Source: Oregon Ducks Football Media Guide

Conference records are also school records; once a conference record is recorded, its corresponding school record is removed. For example, the record for single-season total touchdowns is only recorded in the conference section, but it is both a conference record and University of Oregon record.

Professional career

Tennessee Titans
Mariota was selected with the second overall pick in the first round by the Tennessee Titans in the 2015 NFL Draft behind Jameis Winston.

2015 season: Rookie year

In May 2015, Mariota had the best-selling NFL jersey in the league, beating out Winston of the Tampa Bay Buccaneers, and Tom Brady of the New England Patriots, who had the second and third highest selling jerseys, respectively. "It's surreal for me, it's such an honor", Mariota said. "For me it's one of those deals, looking back on it in the future, it's a crazy, crazy deal for sure". Mariota and the Titans agreed to a contract on July 21, 2015. This made Mariota the last first-round pick to be signed and for the second straight year, the Titans were the last team to sign their first-round pick. Mariota signed a four-year, $24,213,974 contract with the Tennessee Titans. This includes a $15.9 million signing bonus, $24.2 million guaranteed. 

Mariota played his first career regular-season game on September 13 against 2015's first overall draft pick Jameis Winston and the Tampa Bay Buccaneers. On his fourth career pass attempt, Mariota threw his first NFL touchdown on a 52-yard throw to wide receiver Kendall Wright. Two plays later, Winston threw his first career pass on the next drive, and it was intercepted by cornerback Coty Sensabaugh and returned 26 yards for a touchdown. Mariota finished the game having thrown only two incompletions for 209 yards and four touchdowns in the 42–14 road victory. In the game, Mariota also gained a perfect passer rating of 158.3, making him the first quarterback in NFL history to attain a perfect passer rating in his first career start. Mariota became the first quarterback in NFL history to throw four touchdown passes in the first half of his NFL debut. He is also the youngest quarterback to reach the perfect passer rating (21 years, 318 days), surpassing Robert Griffin III. Because of this, Mariota was named AFC Offensive Player of the Week for Week 1.

In Week 2 against 2012 Heisman Trophy winner Johnny Manziel and the Cleveland Browns, Mariota completed 21 of his 37 passes for 257 yards and two touchdowns in the 28–14 loss.

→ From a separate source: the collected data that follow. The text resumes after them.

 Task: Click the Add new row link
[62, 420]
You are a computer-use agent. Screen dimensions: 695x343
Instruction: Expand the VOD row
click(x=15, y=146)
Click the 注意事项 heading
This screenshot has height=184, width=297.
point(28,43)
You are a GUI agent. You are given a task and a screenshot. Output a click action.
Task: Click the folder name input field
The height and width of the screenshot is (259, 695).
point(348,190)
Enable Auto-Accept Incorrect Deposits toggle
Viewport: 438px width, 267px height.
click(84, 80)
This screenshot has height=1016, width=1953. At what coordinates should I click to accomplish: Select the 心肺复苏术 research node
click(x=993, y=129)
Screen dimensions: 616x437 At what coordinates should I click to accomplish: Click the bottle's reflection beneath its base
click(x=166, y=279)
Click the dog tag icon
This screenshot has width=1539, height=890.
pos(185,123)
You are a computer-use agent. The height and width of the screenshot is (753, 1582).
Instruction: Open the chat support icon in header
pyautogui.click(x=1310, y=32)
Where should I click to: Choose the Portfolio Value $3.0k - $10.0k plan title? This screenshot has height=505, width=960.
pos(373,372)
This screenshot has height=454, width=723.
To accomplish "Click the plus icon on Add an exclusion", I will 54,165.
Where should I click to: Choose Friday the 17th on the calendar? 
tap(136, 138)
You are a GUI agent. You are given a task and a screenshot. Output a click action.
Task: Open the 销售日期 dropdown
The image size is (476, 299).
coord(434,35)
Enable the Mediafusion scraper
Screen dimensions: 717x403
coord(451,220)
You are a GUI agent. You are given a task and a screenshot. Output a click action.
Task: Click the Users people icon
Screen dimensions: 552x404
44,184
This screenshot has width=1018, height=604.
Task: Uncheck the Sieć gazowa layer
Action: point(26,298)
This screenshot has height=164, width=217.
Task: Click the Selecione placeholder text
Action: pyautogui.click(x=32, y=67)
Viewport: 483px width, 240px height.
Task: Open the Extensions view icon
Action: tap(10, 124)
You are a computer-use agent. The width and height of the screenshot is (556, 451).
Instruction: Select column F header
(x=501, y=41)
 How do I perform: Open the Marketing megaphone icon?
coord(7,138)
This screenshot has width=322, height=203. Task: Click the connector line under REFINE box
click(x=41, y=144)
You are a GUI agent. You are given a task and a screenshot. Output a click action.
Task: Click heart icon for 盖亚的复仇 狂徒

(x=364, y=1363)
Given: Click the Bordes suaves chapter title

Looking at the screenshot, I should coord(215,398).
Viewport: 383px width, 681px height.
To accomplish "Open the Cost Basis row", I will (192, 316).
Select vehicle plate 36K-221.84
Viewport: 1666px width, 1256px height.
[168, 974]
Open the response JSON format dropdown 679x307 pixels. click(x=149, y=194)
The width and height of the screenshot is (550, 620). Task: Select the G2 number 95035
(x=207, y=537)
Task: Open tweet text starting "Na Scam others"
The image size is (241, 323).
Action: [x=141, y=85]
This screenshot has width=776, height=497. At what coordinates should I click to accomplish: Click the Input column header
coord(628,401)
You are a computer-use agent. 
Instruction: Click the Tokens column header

In Week 3, Mariota played his first regular season home game against the Indianapolis Colts, Mariota completed 27 out of 44 passes for 367 yards with two touchdowns and two interceptions in the 35–33 loss. Mariota became the youngest quarterback since the franchise moved to Tennessee to throw for over 300 yards in a game. He shares an NFL record with Mark Rypien for touchdown passes in his first three games with eight.

On November 8, Mariota picked up his second career win and his first fourth-quarter/overtime comeback in a 34–28 overtime win over the New Orleans Saints, a game in which he threw for a career-high 371 yards and four touchdowns. He also became the first rookie quarterback in NFL history to have two games with four touchdowns and no interceptions and was named AFC Offensive Player of the Week for his performance against the Saints.

In Week 13, against the Jacksonville Jaguars, Mariota went 20-of-29, throwing for 268 yards with three touchdowns and one interception. He also ran for 112 yards on the day, including an 87-yard run for a touchdown. The Titans won the game by a score of 42–39.

In Week 14, in the third quarter, running back Antonio Andrews threw a 41-yard passing touchdown to Mariota in the wildcat formation. Mariota became the first quarterback in franchise history to catch a touchdown reception. He also became the first NFL player since Walter Payton in the 1983 season to pass for a touchdown, rush for a touchdown and catch a touchdown pass of at least 40 yards.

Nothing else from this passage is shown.